** STATED EXERCISE **
Please retype the lines from the line with "How do I perform: Tick" up to and including the line with "point(451,352)", keeping every character the same and leaving the pictures out of your answer.

** RECORDS PROVIDED **
------

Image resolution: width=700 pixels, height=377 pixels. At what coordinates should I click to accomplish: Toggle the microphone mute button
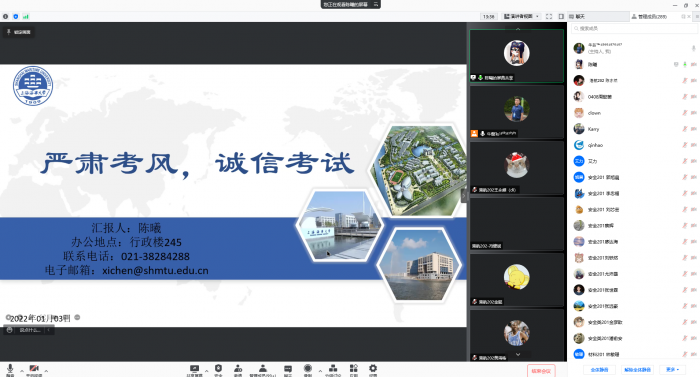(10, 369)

------

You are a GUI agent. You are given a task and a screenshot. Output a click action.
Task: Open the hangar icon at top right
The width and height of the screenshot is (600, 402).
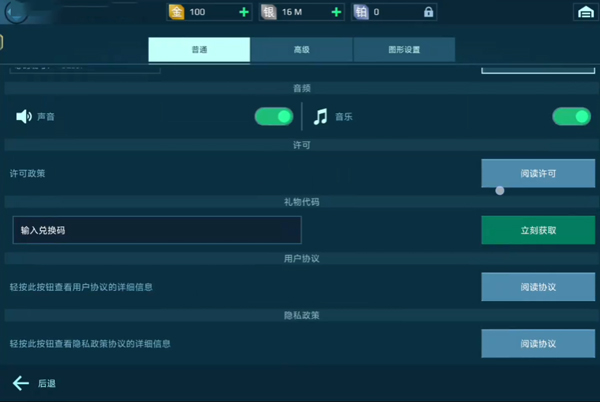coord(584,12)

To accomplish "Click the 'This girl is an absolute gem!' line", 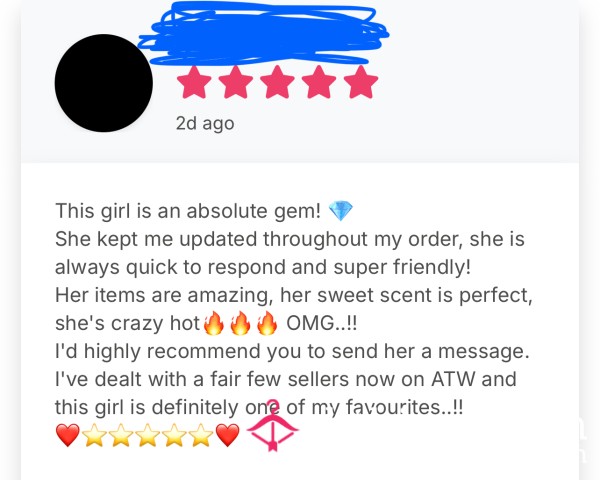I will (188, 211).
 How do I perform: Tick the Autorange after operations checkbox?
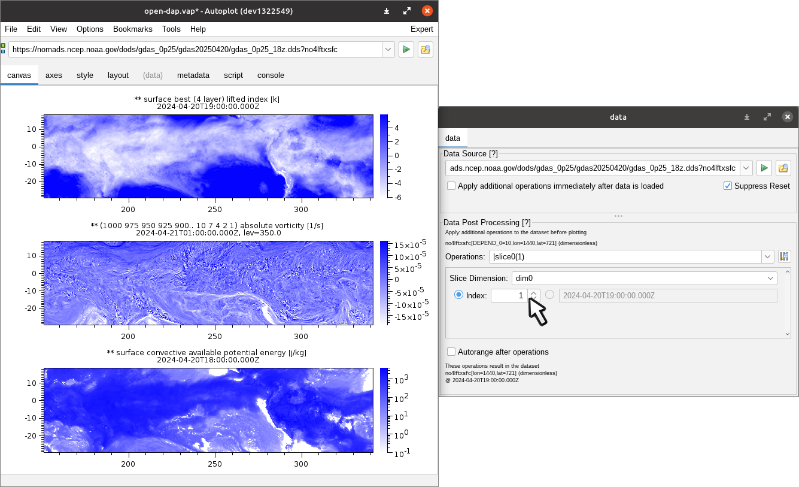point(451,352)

------

** ANSWER BELOW **
 How do I perform: Tick the Autorange after operations checkbox?
point(451,352)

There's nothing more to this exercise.